Schreib den Text über das Besondere der ästhetischen Erfahrung nach seinem letzten Satz weiter.

** SEITENAUSZUG **
----

5 Das Besondere der ästhetischen Erfahrung

Mit Kreativität und ästhetischen Erfahrungen, Kenntnis über das Leben, die Familie und die Gesellschaft zu gewinnen, statt mit analytisch gewonnen Wissen, scheint immer mehr Bedeutung für die soziale Arbeit zu bekommen.
Worin liegt das Besondere ?
Erleben und Erleiden bedeutet mehr als mentale Verarbeitung. Es geht darin zunächst nicht um Kunst bzw. kunstpädagogische Ansätze an sich, sondern um noch vorkünstlerische, gleichwohl schon gestaltbildende Verarbeitungsprozesse, die einem ganzheitlichen (sinnlich - körperlichen - psychischen und geistigen) Erleben nahe bleiben, ohne bewußtlos darin unterzugehen.
Doch merkwürdigerweise sprechen gerade die ästhetischen Erzieher häufig nur vom Wahrnehmen-Lernen, ja sogar noch einschränkender vom Sehen-Lernen.
Worin liegt der Mangel einer solchen Sicht auf ästhetische Erfahrung. Man kann dazu auf das Verständnis des Empfindens zurückgreifen, das Erwin Strauß (Strauß, Vom Sinn der Sinne, Berlin, Heidelberg, New York,1978) in den dreißiger Jahren entwickelt hat, in dem er das Empfinden als ein Erleben, das in sich den Charakter der Wandlung hat, dem Spüren gleichsetzt.

----

** DATENABSCHNITT **
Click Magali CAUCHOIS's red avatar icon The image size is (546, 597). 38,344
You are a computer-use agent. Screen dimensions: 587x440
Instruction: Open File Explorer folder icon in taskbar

----

** LÖSUNG **
Spüren aber ist ein doppelsinniges Wort es bedeutet sowohl ein Aufsuchen mehr ein Hinnehmen. Vor allem sei Empfinden unmittelbares, nicht begriffliches Mitleben. Keine Frage, daß dieses Mitleben ein Grund aller lebendiger Erfahrungen sein muß. Der Verzicht auf unmittelbares Erleben würde bedeuten, das gerade jenes Bedürfnis und Vermögen aus dem Erfahrungs- und Bewußtswerdungsprozeß ausgeklammert würde.
Wo man nicht bei der Geschichte des Sich-Fühlens, Spüren und Beteiligt sein beginnt, wird die ältere der beiden Wurzeln der Erfahrung abgeschnitten.
Schon Marx stellte fest: Sinnlich sein ist leidend sein. Der Mensch als ein gegenständliches, sinnliches Wesen ist daher ein leidendes und, weil sein leiden Leid empfindendes Wesen, ein leidenschaftliches Wesen. Die Leidenschaft, die Passion ist die nach seinem Gegenstand energisch strebende Wesenskraft des Menschen .( K.Marx, Pariser Manuskripte,1844 )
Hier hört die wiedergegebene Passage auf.